If you are on a Mac or Linux machine, you should be able to use any Terminal. If you are on Windows, you might have to use the Anaconda Prompt, which you can find under the Start menu.

conda install jupyter numpy scipy pandas matplotlib seaborn libopenblas
conda install -c conda-forge astropy astroquery astro-gala python-wget

In addition, there’s one library we can’t install with Conda, so we have to use pip:

pip install pyia

Create a new Conda environment

To create a new Conda environment, you’ll need to download an environment file from our repository. On Mac or Linux, you can download it using wget on the command line:

wget https://raw.githubusercontent.com/AllenDowney/AstronomicalData/main/environment.yml

Or you can download it using this link.

In a Terminal or Jupyter Prompt, make sure you are in folder where environment.yml is stores, and run:

conda env create -f environment.yml

Then, to activate the environment you just created, run:

conda activate AstronomicalData

Run Jupyter

Before you launch Jupyter, download this notebook, which contains code to test your environment.

Or you can use wget to download it on the command line, like this:

wget https://raw.githubusercontent.com/AllenDowney/AstronomicalData/main/test_setup.ipynb

To start Jupyter, run:

jupyter notebook

Jupyter should launch your default browser or open a tab in an existing browser window. If not, the Jupyter server should print a URL you can use.
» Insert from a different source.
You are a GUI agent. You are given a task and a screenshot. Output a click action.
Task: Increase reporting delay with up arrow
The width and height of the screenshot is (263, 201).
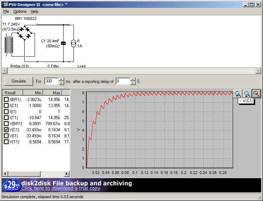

For example, when I launch Jupyter, I get

$ jupyter notebook
[I 10:03:20.115 NotebookApp] Serving notebooks from local directory: /home/username
[I 10:03:20.115 NotebookApp] 0 active kernels
[I 10:03:20.115 NotebookApp] The Jupyter Notebook is running at: http://localhost:8888/
[I 10:03:20.115 NotebookApp] Use Control-C to stop this server and shut down all kernels (twice to skip confirmation).

In this case, the URL is http://localhost:8888.
When you start your server, you might get a different URL. Whatever it is, if you paste it into a browser, you should should see a home page with a list of directories.

Now open the notebook you downloaded and run the cells that contain import statements. If they work and you get no error messages, you are all set.

If you get error messages about missing packages, you can install the packages you need using Conda or pip.

At the end of the notebook, you’ll be asked to copy and paste a line of code from our Slack workspace to the Jupyter notebook and run it. The reason for this test is that some environments convert “straight” quotation marks to “smart” quotation marks, which has the effect of breaking Python code. If you encounter this problem, you might have to check your system settings to turn off this “feature”.

If you run into problems with these instructions, let us know and we will make corrections. Good luck!